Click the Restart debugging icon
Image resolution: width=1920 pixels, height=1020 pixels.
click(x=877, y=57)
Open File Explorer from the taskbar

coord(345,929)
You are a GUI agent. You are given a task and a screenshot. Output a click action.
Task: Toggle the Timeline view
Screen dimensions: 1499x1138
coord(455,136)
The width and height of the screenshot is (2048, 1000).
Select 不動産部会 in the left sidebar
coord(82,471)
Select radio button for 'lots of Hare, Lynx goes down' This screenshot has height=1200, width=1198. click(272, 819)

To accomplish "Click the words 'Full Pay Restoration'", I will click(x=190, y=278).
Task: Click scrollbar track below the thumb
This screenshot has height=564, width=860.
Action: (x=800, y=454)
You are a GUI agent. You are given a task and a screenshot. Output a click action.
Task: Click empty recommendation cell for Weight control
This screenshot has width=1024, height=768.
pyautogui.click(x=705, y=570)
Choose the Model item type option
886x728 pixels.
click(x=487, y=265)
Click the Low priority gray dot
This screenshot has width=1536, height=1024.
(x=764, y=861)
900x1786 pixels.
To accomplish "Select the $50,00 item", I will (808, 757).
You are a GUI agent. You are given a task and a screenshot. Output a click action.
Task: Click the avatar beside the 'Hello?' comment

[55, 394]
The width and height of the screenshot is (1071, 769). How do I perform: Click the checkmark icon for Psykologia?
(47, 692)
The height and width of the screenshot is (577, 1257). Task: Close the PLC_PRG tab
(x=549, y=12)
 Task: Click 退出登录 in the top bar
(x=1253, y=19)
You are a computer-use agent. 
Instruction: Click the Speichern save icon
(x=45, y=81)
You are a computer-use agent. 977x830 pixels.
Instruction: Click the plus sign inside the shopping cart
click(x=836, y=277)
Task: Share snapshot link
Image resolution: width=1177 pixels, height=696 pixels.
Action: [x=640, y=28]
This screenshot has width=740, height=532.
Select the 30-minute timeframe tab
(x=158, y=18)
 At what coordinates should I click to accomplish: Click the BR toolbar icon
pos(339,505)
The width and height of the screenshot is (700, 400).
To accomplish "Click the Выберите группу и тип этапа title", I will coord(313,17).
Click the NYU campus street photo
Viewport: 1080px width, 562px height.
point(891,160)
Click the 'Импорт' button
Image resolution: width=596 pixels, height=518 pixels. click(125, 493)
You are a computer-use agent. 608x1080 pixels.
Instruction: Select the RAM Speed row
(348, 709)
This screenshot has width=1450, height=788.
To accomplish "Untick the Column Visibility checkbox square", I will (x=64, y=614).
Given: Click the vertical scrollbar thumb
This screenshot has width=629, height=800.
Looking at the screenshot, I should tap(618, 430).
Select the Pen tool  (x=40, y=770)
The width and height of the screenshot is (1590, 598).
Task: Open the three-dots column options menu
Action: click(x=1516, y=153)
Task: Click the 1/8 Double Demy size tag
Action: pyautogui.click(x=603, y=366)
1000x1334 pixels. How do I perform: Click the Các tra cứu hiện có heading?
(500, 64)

^^^^

__ASSIGNMENT__. Your output should be an exact copy of every line from the one containing "Instruction: Click the Speichern save icon" through the end of the records.

__EXPECTED ANSWER__.
Instruction: Click the Speichern save icon
(x=45, y=81)
You are a computer-use agent. 977x830 pixels.
Instruction: Click the plus sign inside the shopping cart
click(x=836, y=277)
Task: Share snapshot link
Image resolution: width=1177 pixels, height=696 pixels.
Action: [x=640, y=28]
This screenshot has width=740, height=532.
Select the 30-minute timeframe tab
(x=158, y=18)
 At what coordinates should I click to accomplish: Click the BR toolbar icon
pos(339,505)
The width and height of the screenshot is (700, 400).
To accomplish "Click the Выберите группу и тип этапа title", I will coord(313,17).
Click the NYU campus street photo
Viewport: 1080px width, 562px height.
point(891,160)
Click the 'Импорт' button
Image resolution: width=596 pixels, height=518 pixels. click(125, 493)
You are a computer-use agent. 608x1080 pixels.
Instruction: Select the RAM Speed row
(348, 709)
This screenshot has width=1450, height=788.
To accomplish "Untick the Column Visibility checkbox square", I will (x=64, y=614).
Given: Click the vertical scrollbar thumb
This screenshot has width=629, height=800.
Looking at the screenshot, I should tap(618, 430).
Select the Pen tool  (x=40, y=770)
The width and height of the screenshot is (1590, 598).
Task: Open the three-dots column options menu
Action: click(x=1516, y=153)
Task: Click the 1/8 Double Demy size tag
Action: pyautogui.click(x=603, y=366)
1000x1334 pixels. How do I perform: Click the Các tra cứu hiện có heading?
(500, 64)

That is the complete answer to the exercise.